#### [ABOUT THIS EXERCISE]
Once the images are removed, repeat all of the entries exactly.

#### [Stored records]

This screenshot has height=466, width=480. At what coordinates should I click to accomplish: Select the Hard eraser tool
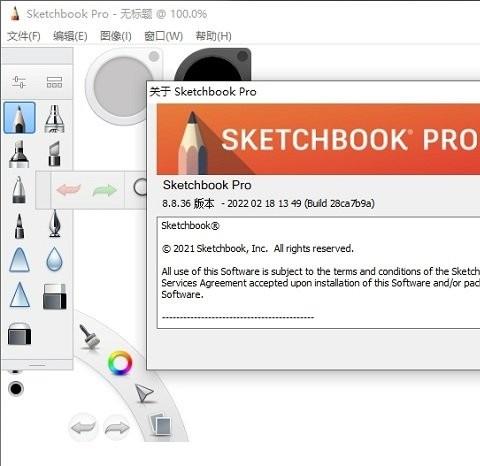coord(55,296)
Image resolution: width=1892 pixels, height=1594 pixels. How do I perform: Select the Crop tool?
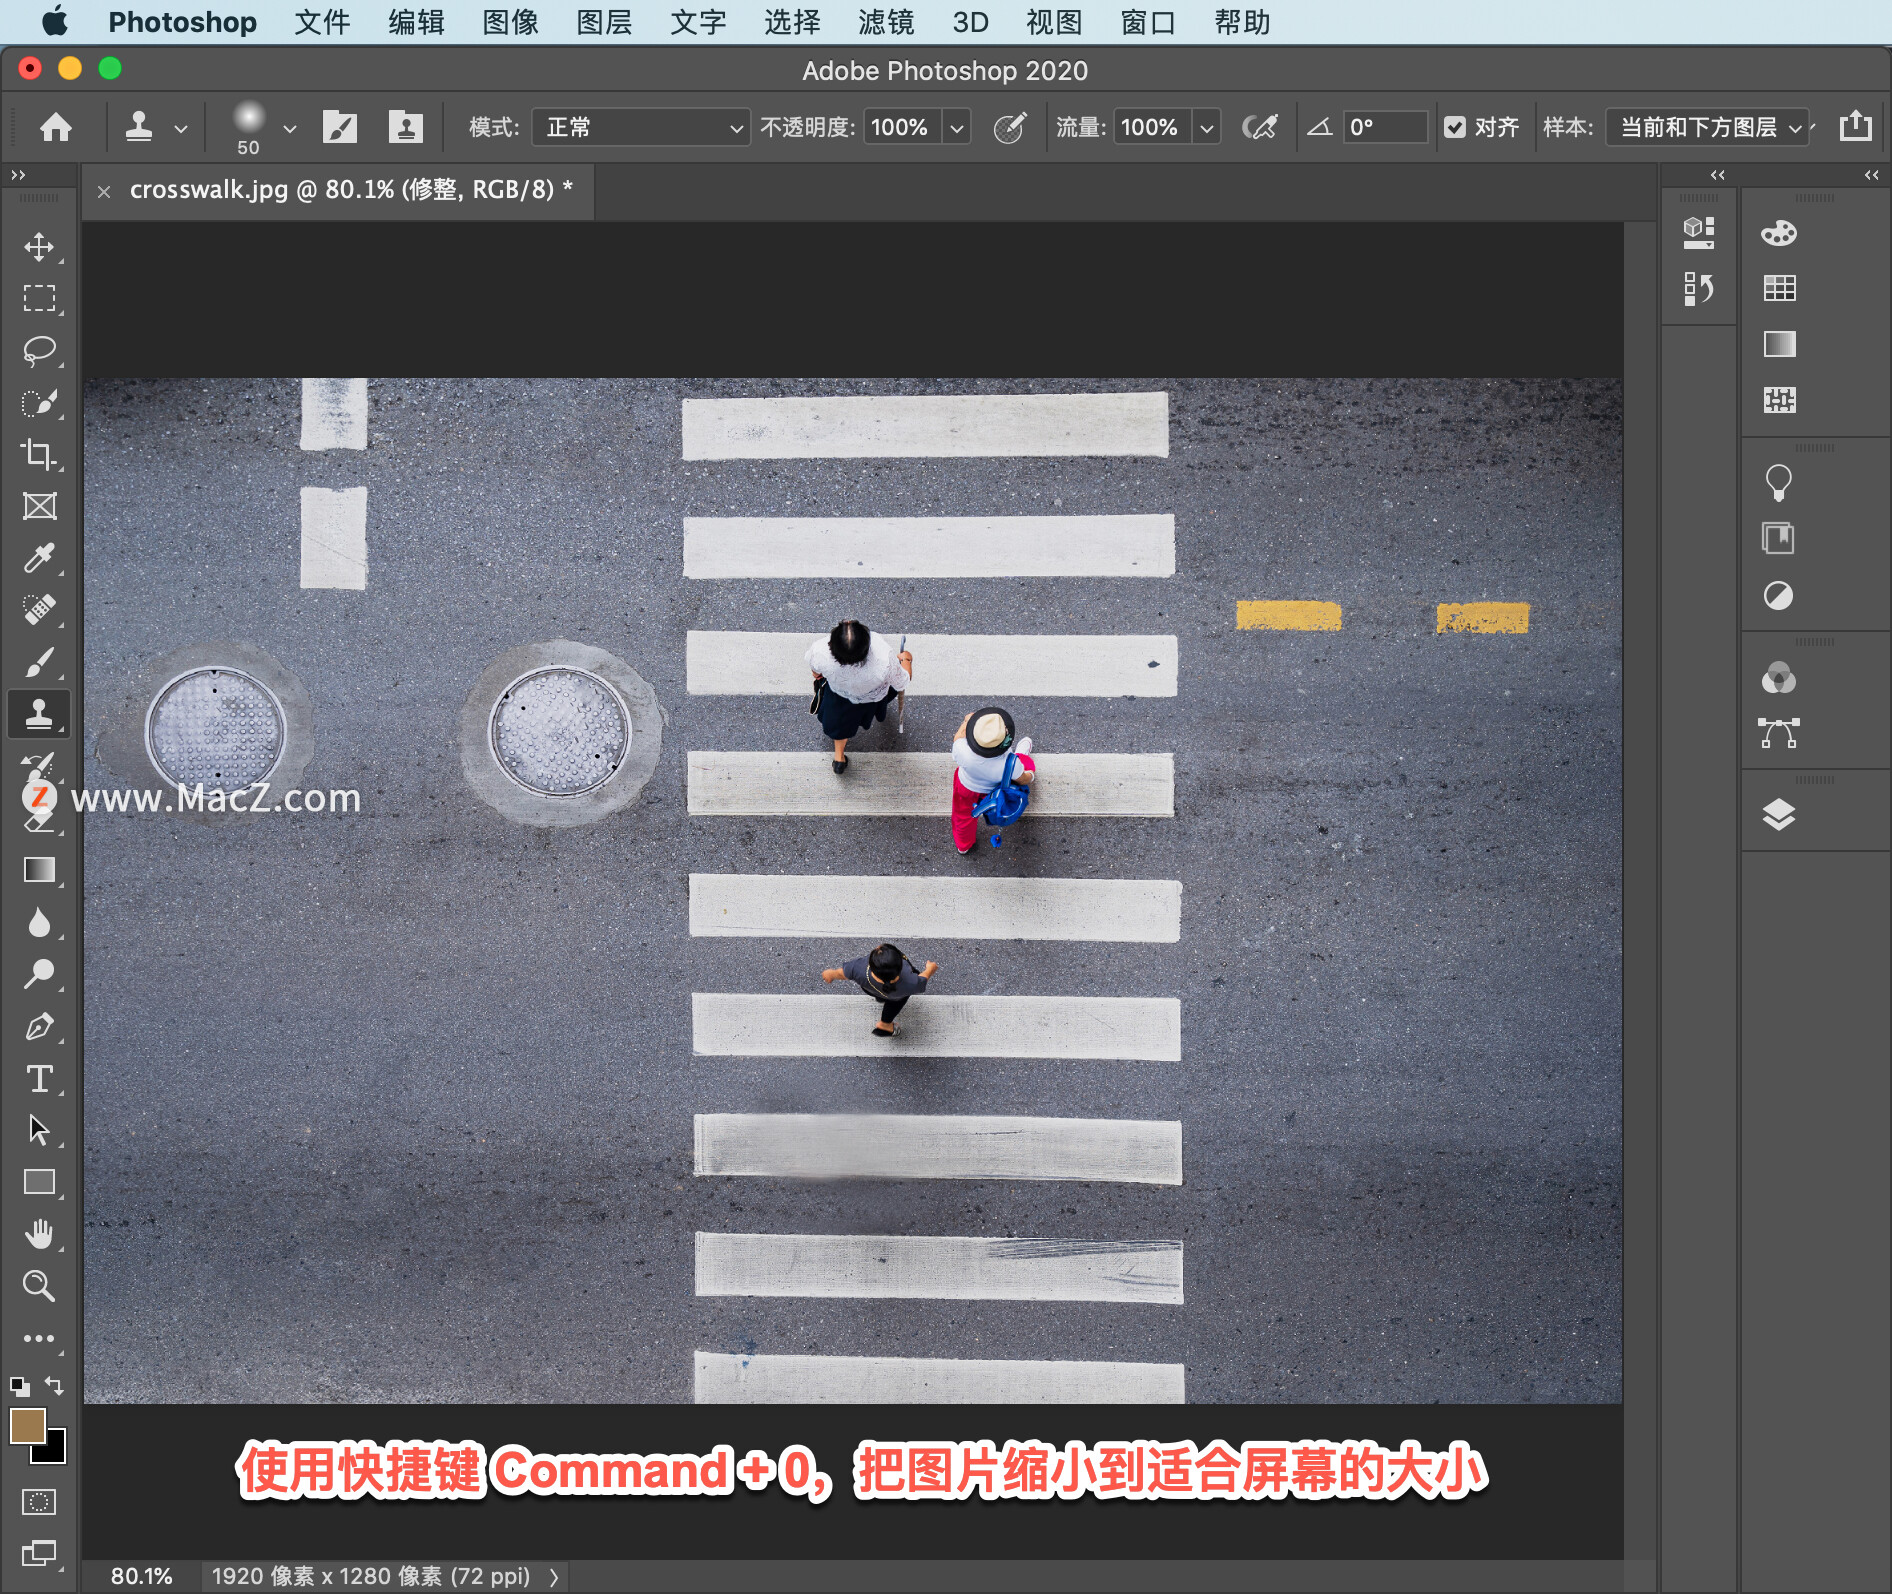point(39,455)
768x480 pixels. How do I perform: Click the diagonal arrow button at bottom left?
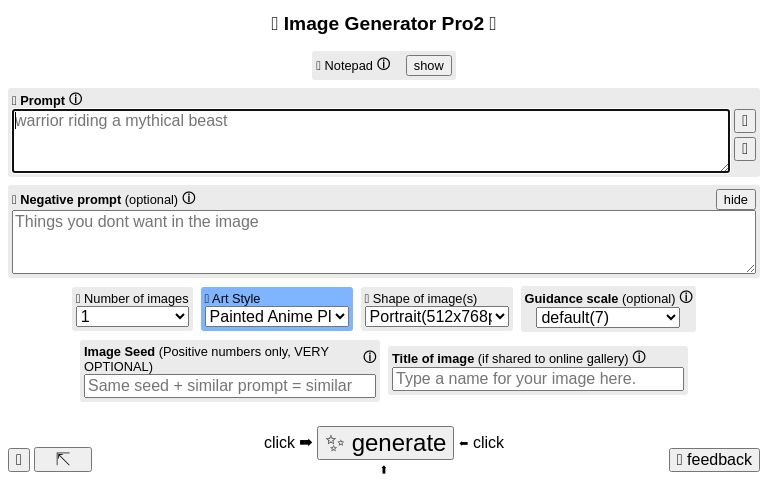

#### [RESPONSE TO THIS EXERCISE]
This screenshot has height=466, width=480. At what coordinates should I click to accomplish: Select the Hard eraser tool
coord(55,296)
Image resolution: width=1892 pixels, height=1594 pixels. How do I perform: Select the Crop tool?
point(39,455)
768x480 pixels. How do I perform: Click the diagonal arrow button at bottom left?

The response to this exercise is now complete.